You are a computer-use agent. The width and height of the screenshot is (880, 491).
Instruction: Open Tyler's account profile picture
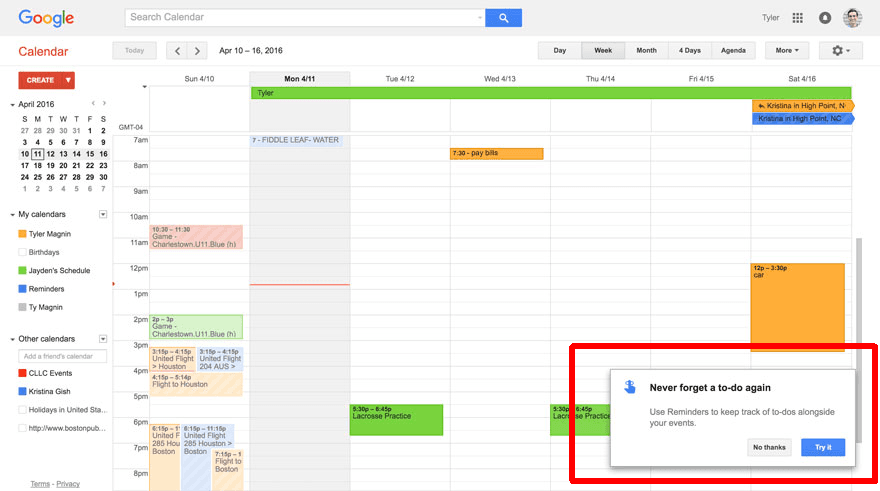click(852, 18)
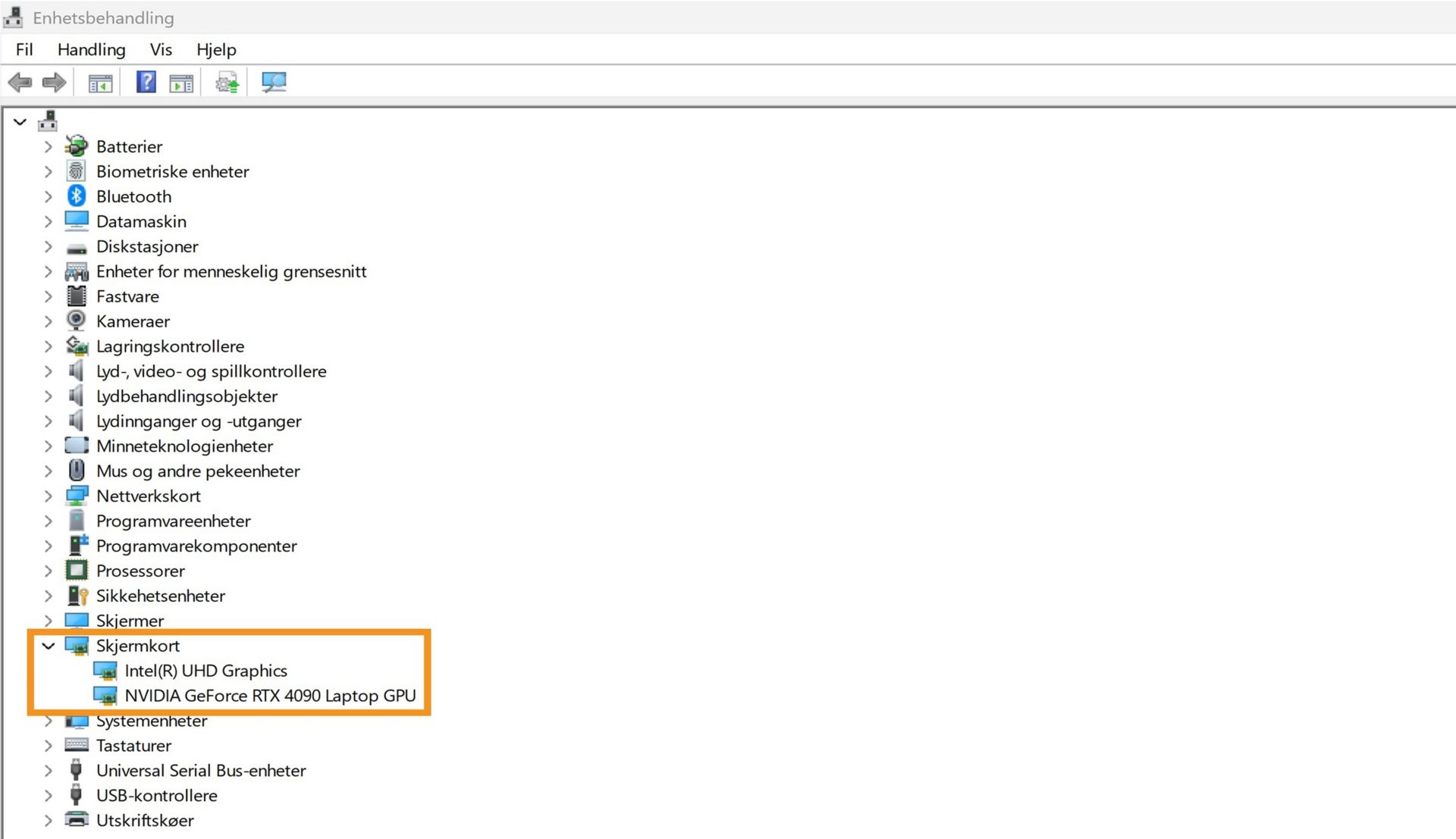
Task: Click the Bluetooth category icon
Action: pos(77,196)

·····

Given request >>
Repeat these rows with "screenshot" swapped for "screen capture" and everything else unchanged. Leave the pictures out.

The answer >>
You are a computer-use agent. The width and height of the screen capture is (880, 491).
Instruction: Open Tyler's account profile picture
click(852, 18)
Task: Click the Bluetooth category icon
Action: pos(77,196)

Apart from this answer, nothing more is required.